DeSantis: I served; Putnam: I know Fla.
GOP gubernatorial rivals spell out their differences at event.
ORLANDO — After taking some long-distance shots at each other last week, Republican Florida gubernatorial rivals Adam Putnam and Ron DeSantis drew more cordial distinctions over the weekend when they appeared together in the same room for the first time.
Agriculture Commissioner Putnam and U.S. Rep. DeSantis didn’t share the stage at the conservative Florida Family Policy Council dinner on Saturday night.
Instead, each took 30-minute turns fielding questions from Republican focusgroup impresario and messaging maven Frank Luntz in front of about 450 members of the evangelical Christian group.
Luntz, who was applauded when he pledged not to ask any “gotcha” questions, asked each candidate to differentiate himself from his rival.
“He’s a good guy, I respect him,” DeSantis said of Putnam. As for a difference, he said, “I think the fact that I’ve done things like served in the military and served our country ... I thought it was important that I be willing to put my money where my mouth was.”
DeSantis, who has a Harvard law degree, was a U.S. Navy JAG officer deployed to Iraq as an adviser to Navy SEALs and to the terrorist detention center at Guantanamo Bay in Cuba.
DeSantis used more forceful terms to draw that contrast with Putnam last week.
“He’s been in office since he was 22 years old and has been a career politician. When he was in his 20s, he was in elective office. When I was in my 20s, I was serving in Iraq, in Guantanamo Bay, and our military. So, it’s a much different approach,” DeSantis said in a radio interview with conservative syndicated host John Fredericks.

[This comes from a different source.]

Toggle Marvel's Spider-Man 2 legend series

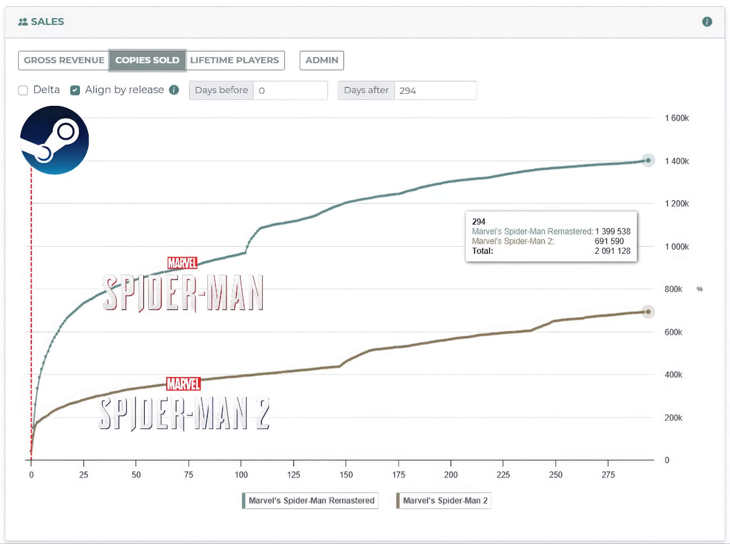pyautogui.click(x=445, y=501)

Putnam, at a Forum Club of the Palm Beaches appearance last week, criticized DeSantis for skipping that event and said the frequent Fox News guest “can’t run for governor from a D.C.based studio. You better be willing to get out amongst the people whose votes you’re asking for and look them in the eye and tell them your vision for Florida.”
Speaking after DeSantis, Putnam said he’s “grateful” for his rival’s military service and used subtler terms than he did at the Forum Club to describe their differences.
“The next governor of Florida needs to know Florida, needs to know every corner of our state, the diversity of our state, the challenges of our state ... I believe that some of us really have a passion for state issues and some of us really have a passion for federal issues,” Putnam said Saturday night.
Putnam, who served five U.S. House terms before returning to Florida to run for agriculture commissioner, added that he “left Washington with my soul and my sanity still intact because I was more convinced than ever before that our founders had it right, that the states are the laboratories of democracy.”
Shortly before the dinner began, Putnam unveiled a “Florida Families First Agenda” that includes a pledge to “Fight for the life of the unborn by expanding services that help mothers successfully carry their pregnancy to term” and to “Remove activist judges who seek to protect abortions by legislating from the bench.”
He also promised to create an ombudsman in the Florida Department of Education to focus solely on helping families who opt to homeschool their children.
In response to a question from Luntz, Putnam said he’d sign a “heartbeat bill” banning abortions if a fetal heartbeat can be detected, which is generally six weeks after conception. DeSantis wasn’t asked the same question, but his campaign described him as “100 percent pro-life” in an introductory video shown to the audience before DeSantis sat down with Luntz.
Luntz asked both Putnam and DeSantis how they’d respond to a hypothetical bill allowing transgender people to use the restroom of their choice.
“I would leave it as it is and stay out of that,” DeSantis said. When pressed about a hypothetical bill, DeSantis said he’d veto it, adding “Getting into the bathroom wars, I don’t think that’s a good use of our time.”
When Putnam was asked about such a bill, he said: “As a father ... I am not going to sign a bill that allows men into my daughters’ restrooms.”
Both Putnam and DeSantis took issue with gun control provisions in the Marjory Stoneman Douglas Public Safety Act passed by the Republican-controlled Florida Legislature and signed into law by Gov. Rick Scott after the Parkland massacre. The bill raises the age to buy a gun in Florida to 21 instead of 18 and imposes a three-day waiting period on most firearm purchases.
“I would have approached it differently because I think it scapegoated law-abiding citizens in terms of their Second Amendment rights,” said DeSantis.
DeSantis also said that if he were governor, he would have removed Broward County Sheriff Scott Israel over his agency’s inaction on warning signs prior to the shooting.
Putnam also said he supported much of the post-Parkland bill, but would not have signed it because of its gun provisions.
“I don’t think it’s right to say to someone who’s 20 years old that it’s OK to go to Iraq and Afghanistan and defend freedom and defend liberty with your life but you can’t go to the sporting goods store and buy a shotgun to go to a doveshoot down the street,” Putnam said.